Copy out the entries below word for word, from the line containing "Task: Open help icon" through the end of the entries, both ends included. Leave the pictures out of your copy.

Stored data entries:
— Start —

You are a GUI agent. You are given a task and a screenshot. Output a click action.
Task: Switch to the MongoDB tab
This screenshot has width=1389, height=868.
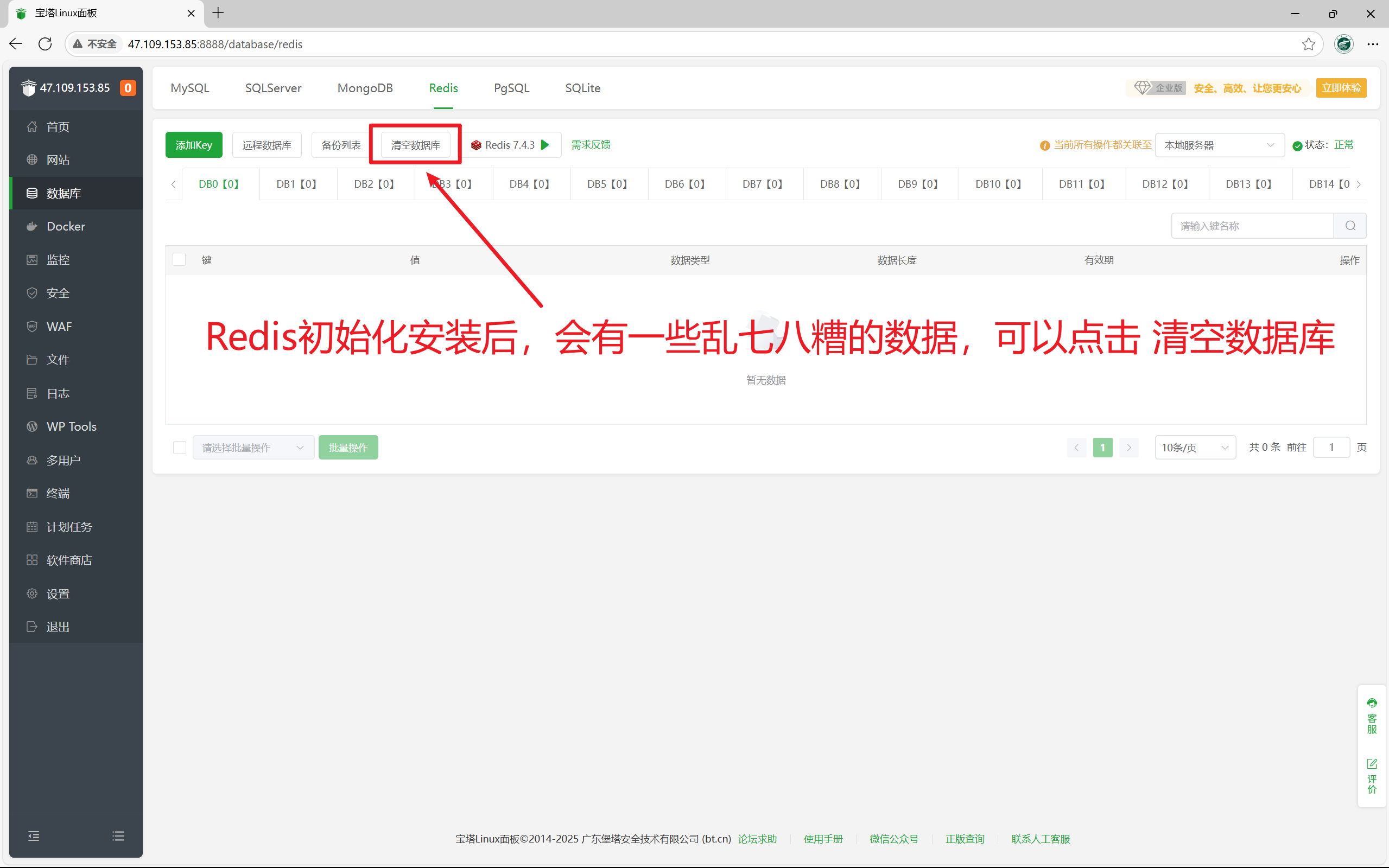click(365, 88)
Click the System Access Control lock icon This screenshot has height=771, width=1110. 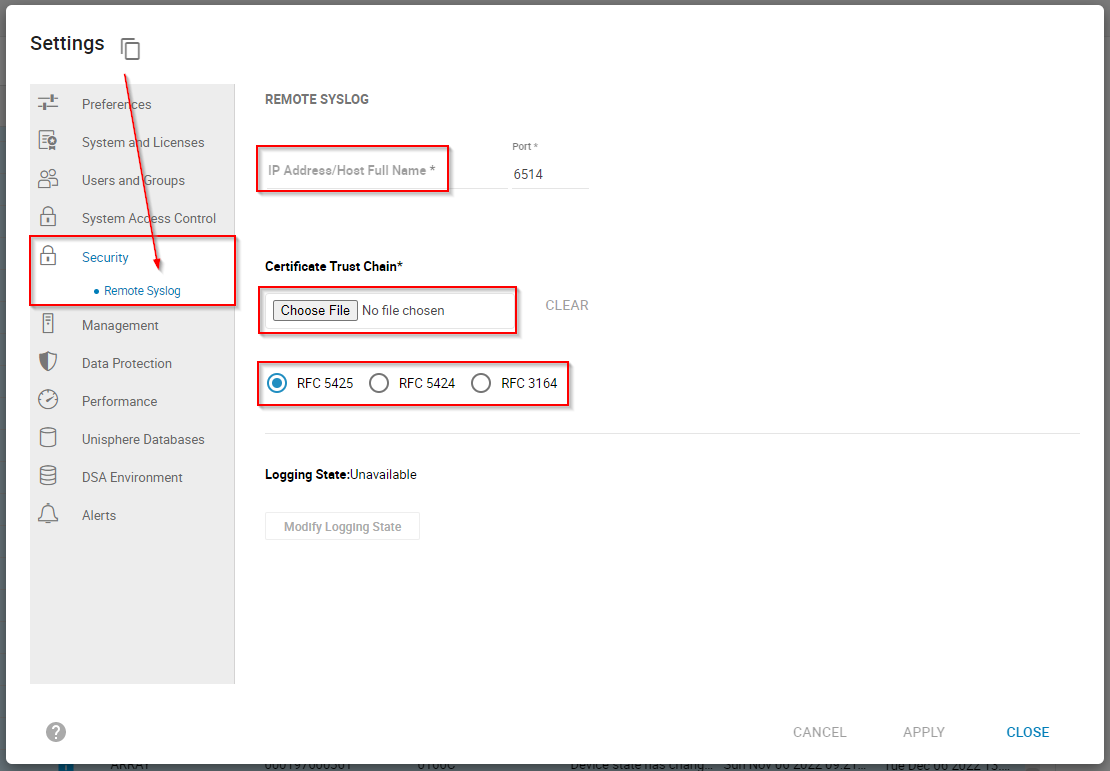49,218
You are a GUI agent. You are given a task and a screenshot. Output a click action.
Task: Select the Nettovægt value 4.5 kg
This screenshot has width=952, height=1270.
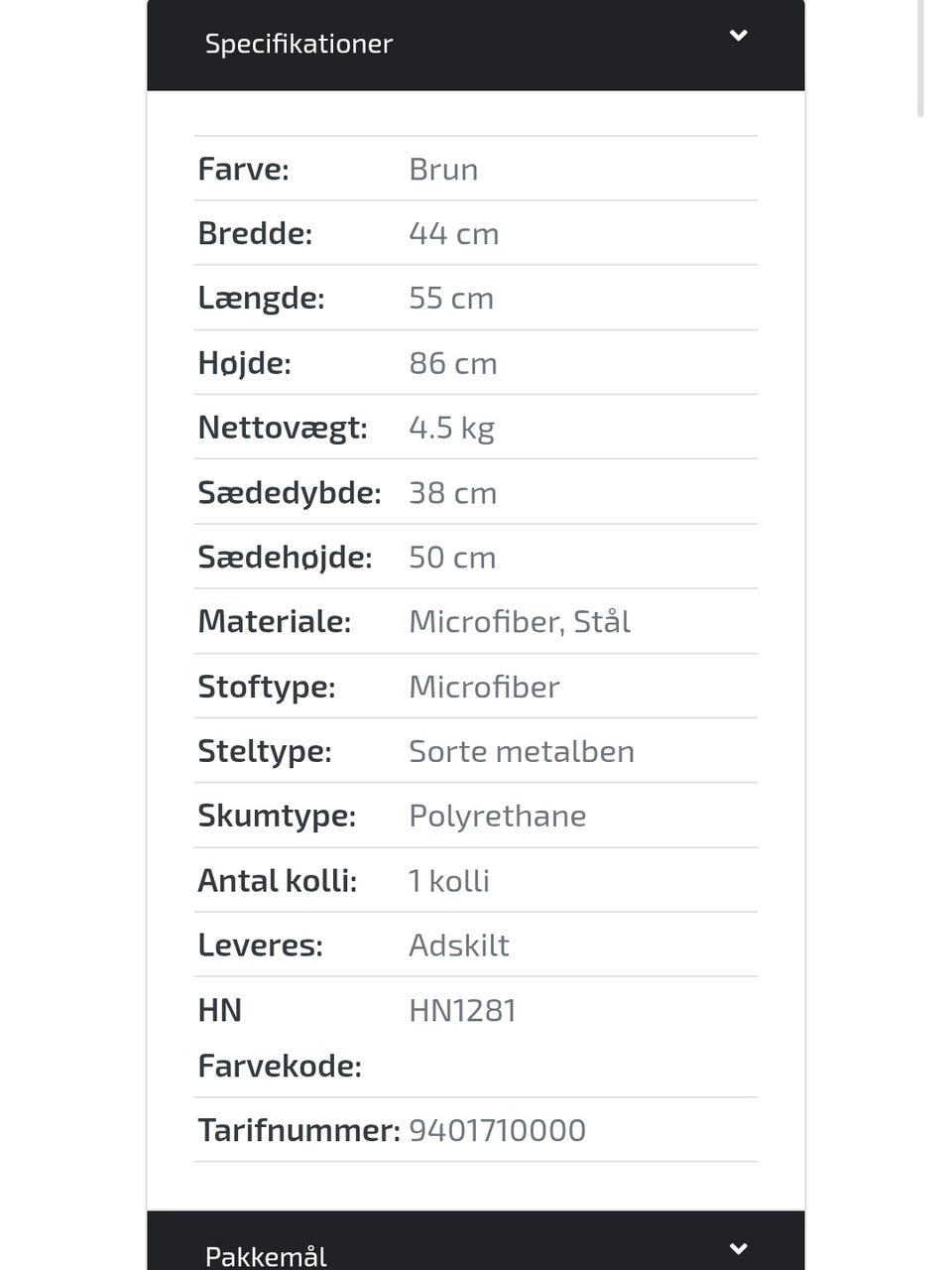coord(451,428)
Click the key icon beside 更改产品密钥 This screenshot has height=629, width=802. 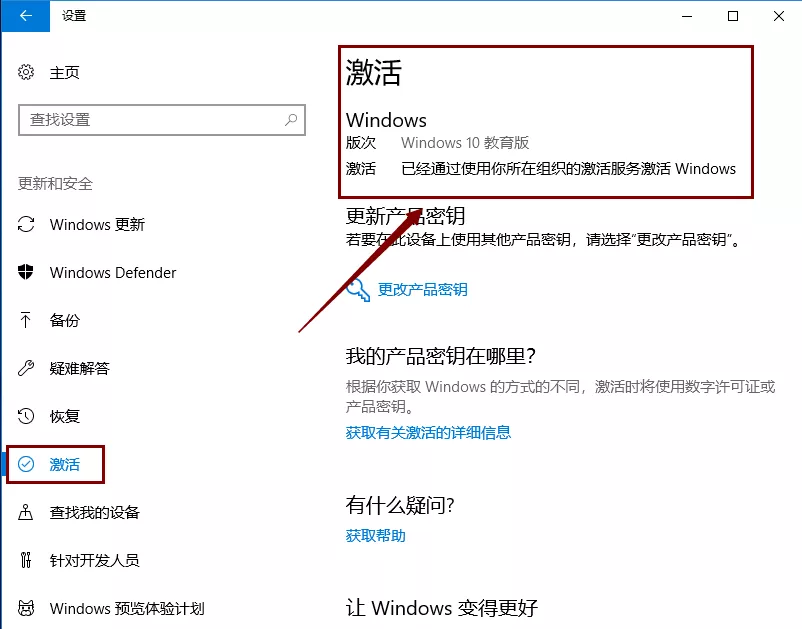[358, 290]
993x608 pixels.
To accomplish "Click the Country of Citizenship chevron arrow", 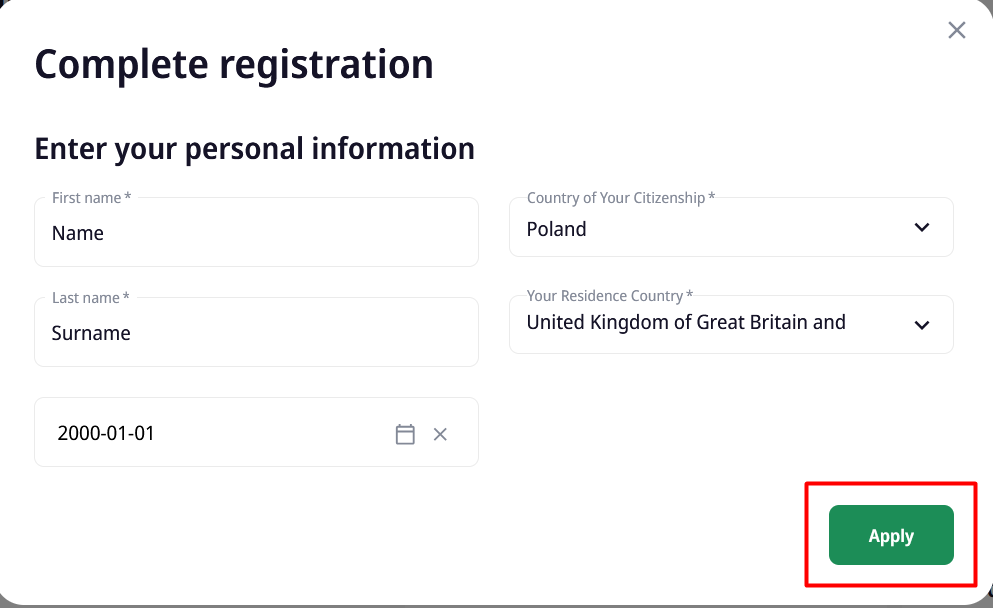I will pos(922,228).
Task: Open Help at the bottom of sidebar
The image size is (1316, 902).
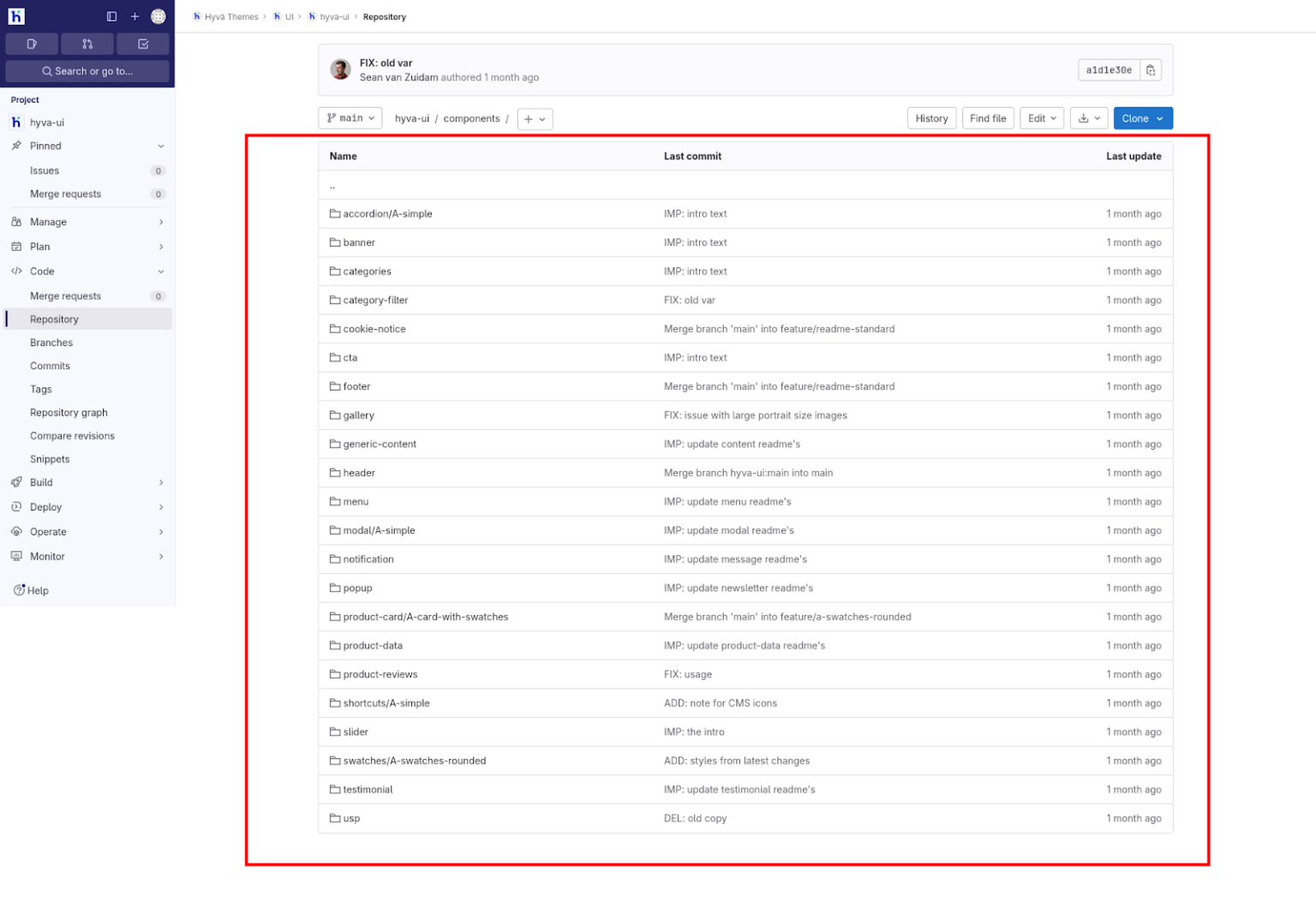Action: click(x=37, y=590)
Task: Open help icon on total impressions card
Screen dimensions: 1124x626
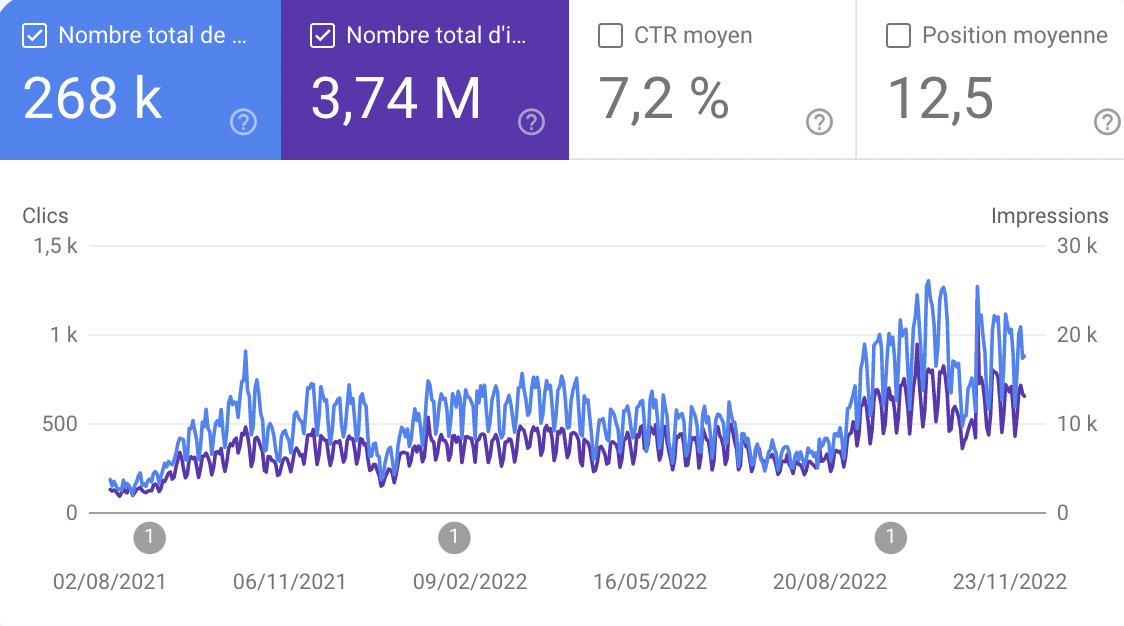Action: (531, 122)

— End —

> _Response_
Task: Open help icon on total impressions card
Screen dimensions: 1124x626
Action: (531, 122)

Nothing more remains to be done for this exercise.